The problem involves calculating probabilities for independent events A and B, where P(A) = 0.30 and P(B) = 0.50. The specific tasks are to compute P(A U B) and P(A' ∩ B).
There is an ongoing exploration of the concepts of independence and exclusivity, with some participants providing clarifications and corrections to the initial attempts. Guidance is offered regarding the correct formula for calculating the union of independent events, and there is recognition of the need to understand the implications of independence on the intersection of events.

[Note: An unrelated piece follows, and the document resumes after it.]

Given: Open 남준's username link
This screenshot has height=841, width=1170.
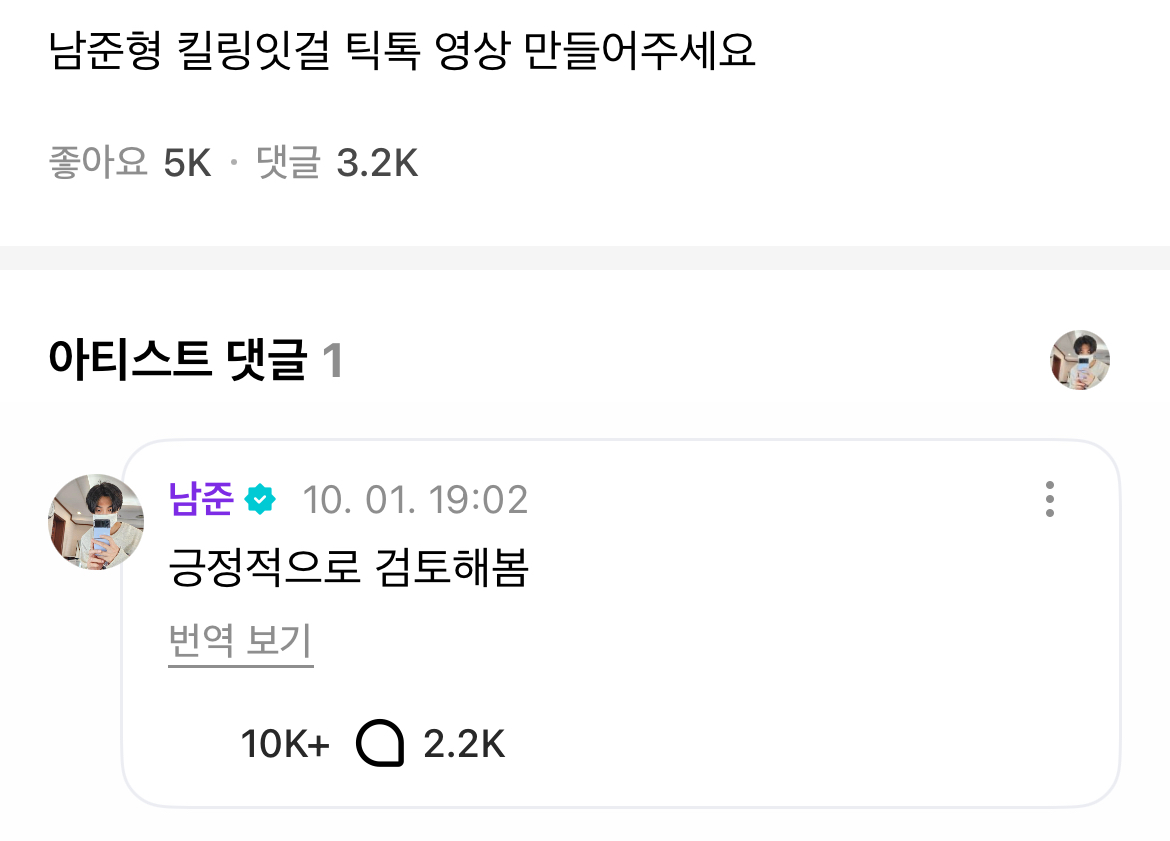Looking at the screenshot, I should click(x=201, y=499).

Participants express uncertainty about the definitions and calculations involved, particularly regarding the intersection of independent events and the implications of the events not being exclusive.
vanitymdl said:Homework Statement
A and B are independent, P(A) = 0.30, P(B) = 0.50. Compute P(A U B) and P(A' intersect B).
The Attempt at a Solution
P(A U B) = 0.30 + 0.50 = 0.80
P(A' intersect B) = 1 - 0.30 = 0.70
this is obviously wrong
SammyS said:The first one looks OK .
Yes, incorrect.
What is P(A') ?
Isn't P(A ∩ B) = 0 ? In other words, A ∩ B = ∅ , the null set.
So what is A' ∩ B and thus P(A' ∩ B) ?
Yes, of course you're correct, ehild !ehild said:Independent does not mean exclusive. The two events can happen together. If A is throwing "6" with one dice and throwing "5" with the other dice, these events are independent but not exclusive.
http://www.mathgoodies.com/lessons/vol6/addition_rules.html
ehild
vanitymdl said:Well I got the first one incorrect and I don't know exactly why because wouldn't the union be what is included in the set A and B. That's why I added them.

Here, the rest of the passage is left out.